Para mim, Jerusalém está acima da política. Mencionada 600 vezes na Bíblia,
serve de ponto de referência a toda a tradição judaica. Representa a nossa alma
colectiva. É ela que une cada Judeu ao seu próximo. Nada é mais belo e
nostálgico do que a oração que evoca o esplendor do seu passado e a lembrança
prostrante e persistente da sua destruição.
Lembro-me da minha primeira estadia em Jerusalém: tive então a impressão de já
lá ter estado. No entanto, de cada vez que a visito é sempre a primeira vez. O
que experimento e aí vivo não sinto em qualquer outro lugar. Volto à casa dos
meus antepassados; o Rei David e o Profeta Jeremias aguardam-me (...)
É absolutamente compreensível que os Muçulmanos desejem manter laços estreitos
com esta cidade. Apesar de o seu nome não aparecer uma única vez no Corão,
Jerusalém é a terceira cidade santa do Islão. Mas para os judeus ela é a
primeira. Não apenas a primeira, mas a única.

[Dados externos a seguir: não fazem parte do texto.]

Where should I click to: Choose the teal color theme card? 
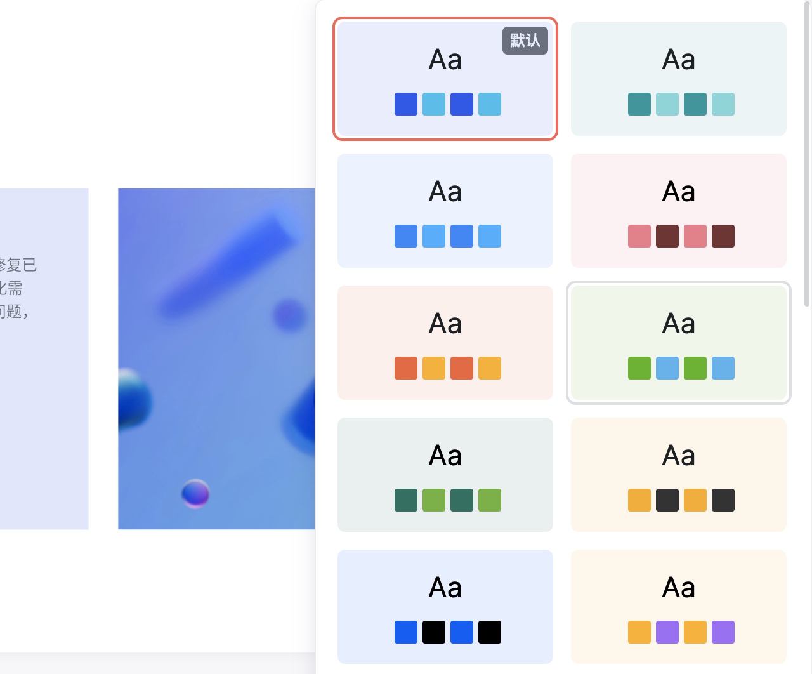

Como poderemos esquecer que, entre 1948 e 1967, enquanto a Cidade Velha estava
ocupada pela Jordânia, os Judeus não tinham acesso ao Muro Ocidental a despeito
de um acordo assinado entre os dois governos? Nessa altura os Árabes que
reclamavam um Estado Árabe nunca mencionaram Jerusalém (...)
Dizem-nos que as concessões sem precedentes que Israel fez, igualmente sobre
Jerusalém, o eram por uma boa causa. Pela Paz. É um argumento de peso. A Paz é a
mais nobre das aspirações, merece o sacrifício daquilo que nos é mais precioso.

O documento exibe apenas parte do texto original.